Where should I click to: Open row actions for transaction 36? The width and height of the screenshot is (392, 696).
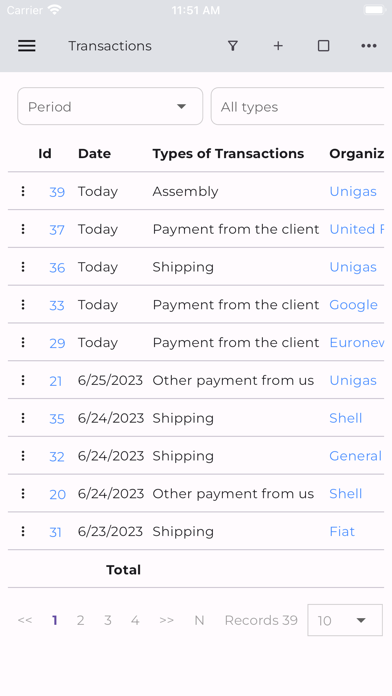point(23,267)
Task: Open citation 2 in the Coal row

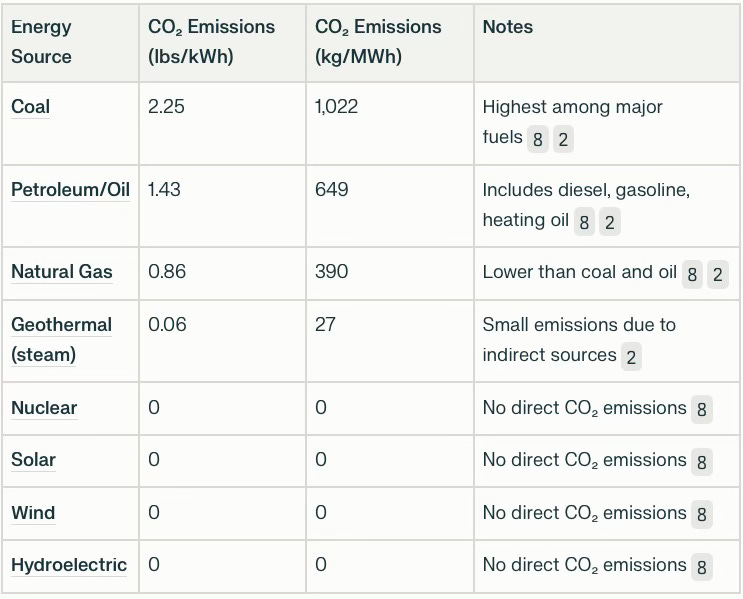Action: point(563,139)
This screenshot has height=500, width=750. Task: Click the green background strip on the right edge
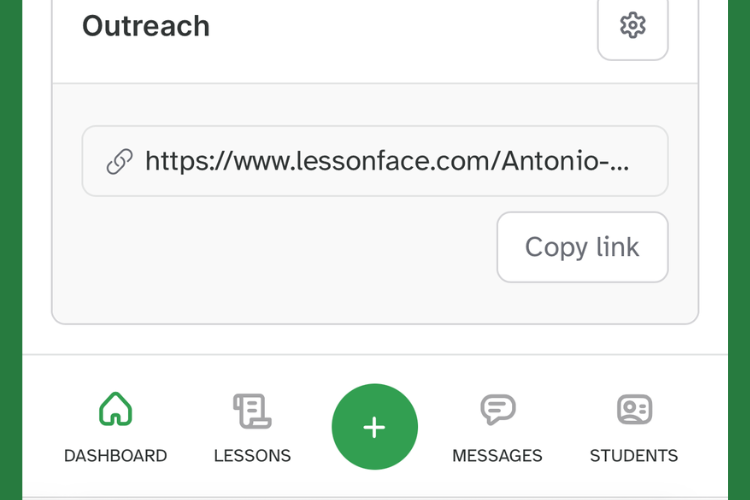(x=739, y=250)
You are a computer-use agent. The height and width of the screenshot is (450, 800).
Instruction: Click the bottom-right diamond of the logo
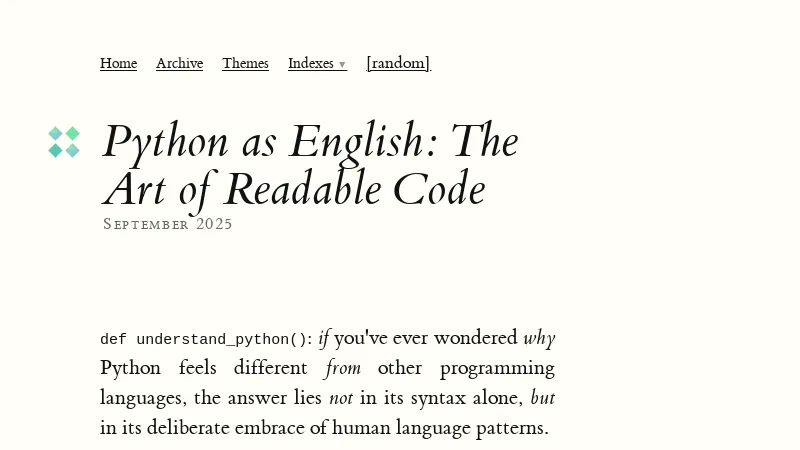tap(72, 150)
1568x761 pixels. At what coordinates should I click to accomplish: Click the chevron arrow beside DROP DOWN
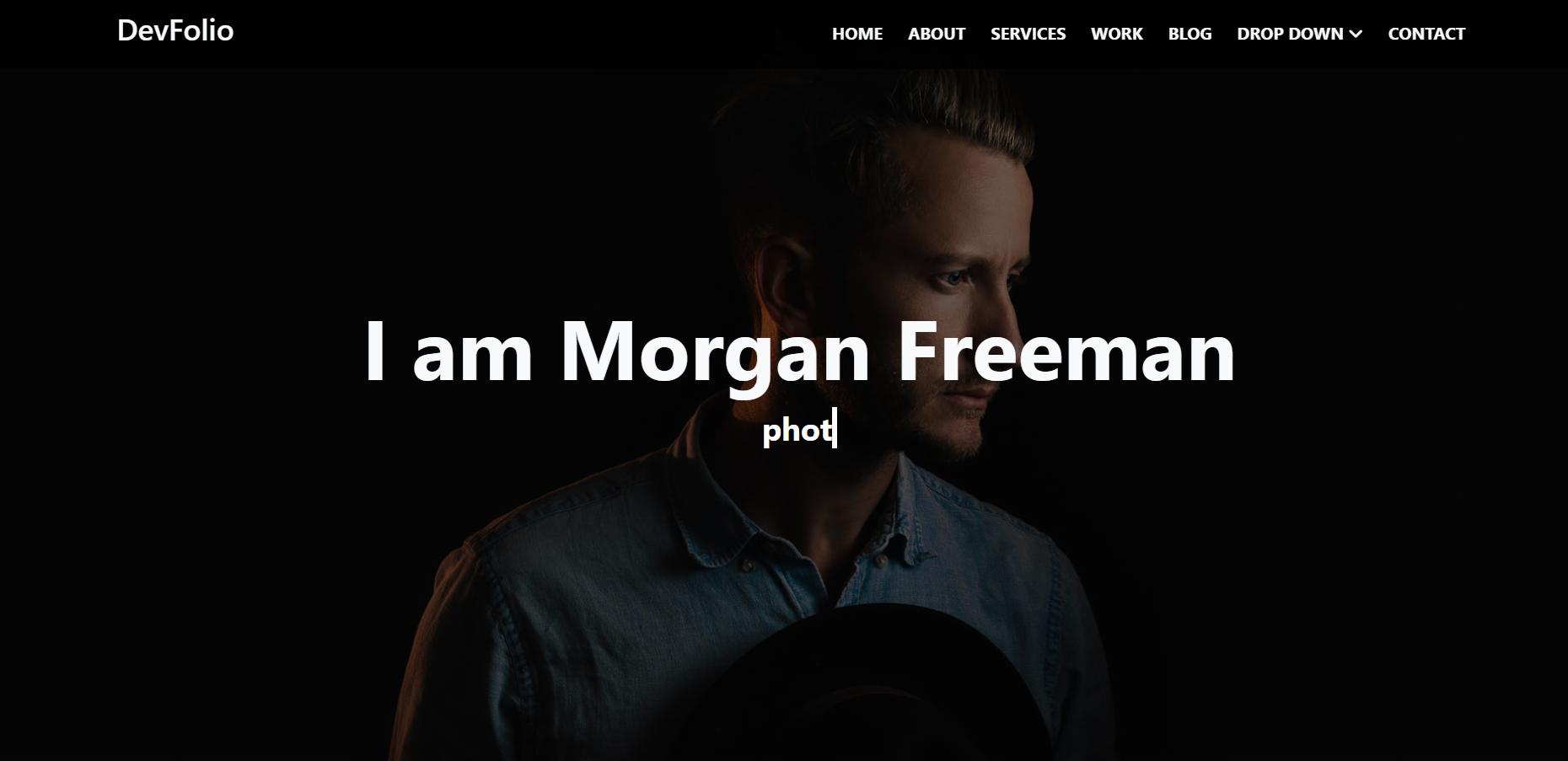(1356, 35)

****************************************

### What is being asked:
The listing should be transcribed in full, exactly, and without its pictures.

### Problem solution:
Where should I click to: Open row actions for transaction 36? The width and height of the screenshot is (392, 696).
point(23,267)
Task: Open citation 2 in the Coal row

Action: point(563,139)
This screenshot has height=500, width=750. Task: Click the green background strip on the right edge
(x=739, y=250)
You are a computer-use agent. The height and width of the screenshot is (450, 800).
Instruction: Click the bottom-right diamond of the logo
tap(72, 150)
1568x761 pixels. At what coordinates should I click to accomplish: Click the chevron arrow beside DROP DOWN
(1356, 35)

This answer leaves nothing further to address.